At one point the road disappeared beneath the surface of a swamp which apparently had come into being overnight. The way was marked with poles and the water came up to the middle of the bearers’ thighs. It stopped raining for a couple of hours and then started again about noon. Despite the protection of his waterproof cape and the wide brim of his sun helmet, Felix felt wet through. It was quite unlike any rain he had ever encountered in England. For a start it was warm, but there was also something thoroughgoing and uncompromising about African rain. It came down with real force, each drop weighty and loaded with full wetting potential, drumming down at speed as if falling from a prodigious height. He rode in a cocoon of constant battering sounds as it hit his cape and topee with hefty smacks. He could see, up ahead, the drops rebounding a good six inches from Gilzean’s sodden helmet.

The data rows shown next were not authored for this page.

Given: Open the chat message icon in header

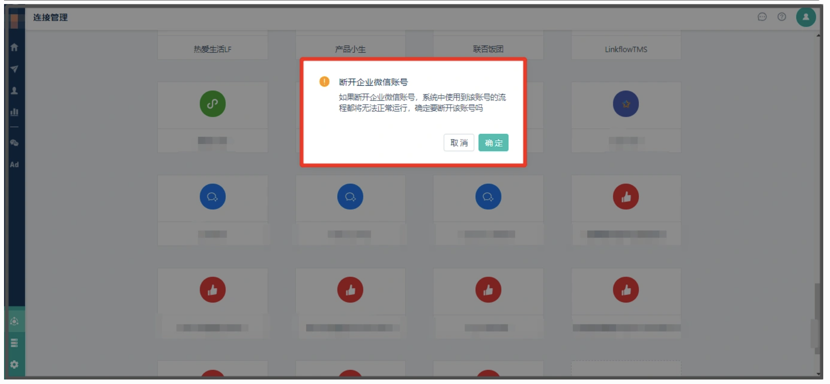Looking at the screenshot, I should point(762,17).
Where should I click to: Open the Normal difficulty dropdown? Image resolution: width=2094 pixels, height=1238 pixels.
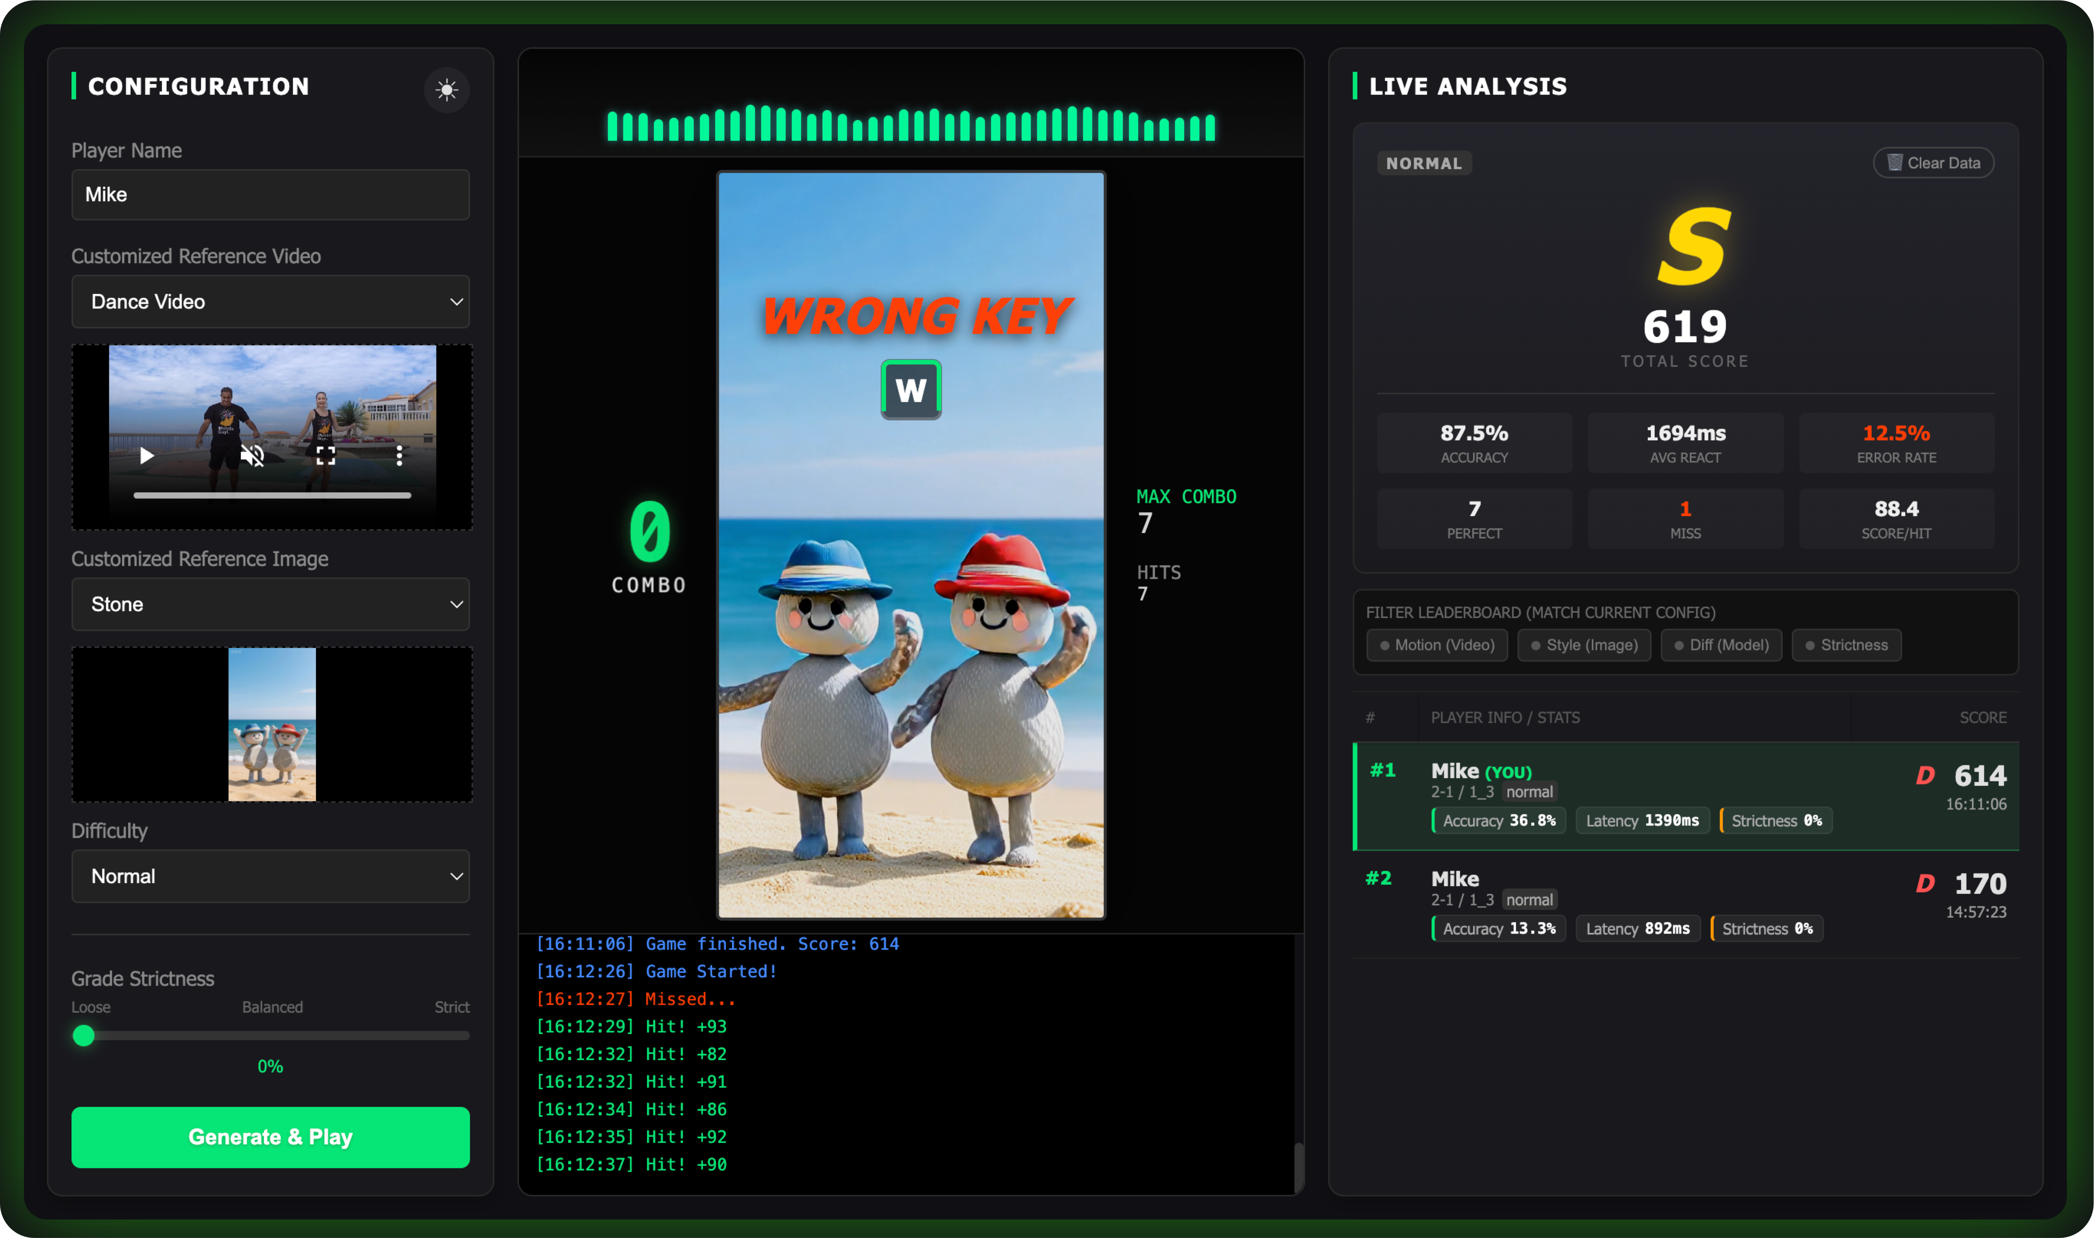pyautogui.click(x=270, y=876)
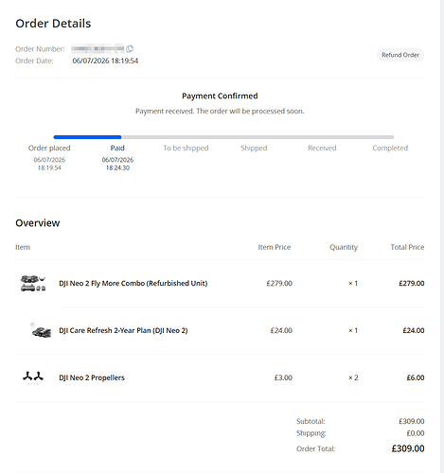Screen dimensions: 444x473
Task: Click the Completed progress step
Action: click(390, 148)
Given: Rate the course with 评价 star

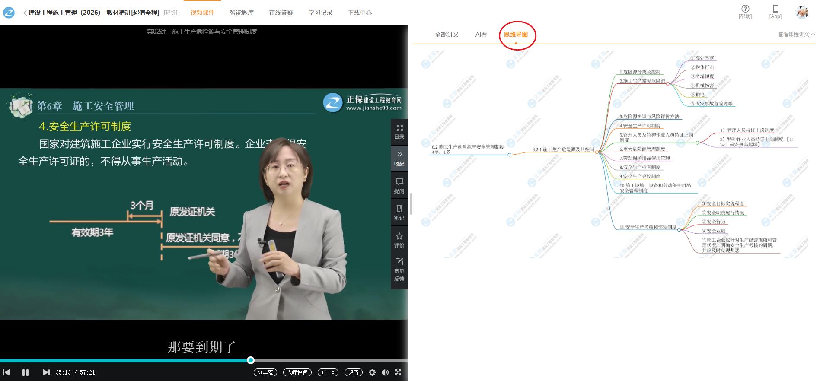Looking at the screenshot, I should pos(399,240).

It was the middle of the afternoon when they arrived at battalion headquarters. Felix saw what looked like small clearings of cultivated vegetable and maize plots. Then they passed a sandbagged picket and some very miserable sentries. Felix and Gilzean left the column of porters and rode into what had once been a native village. They moved through neat rows of bell tents and dismounted outside a large straw-roofed building with a bent-looking flagpole outside.

“Thank God,” Felix groaned. “At last.”

“We’ve got a wee way to go yet,” Gilzean said impassively.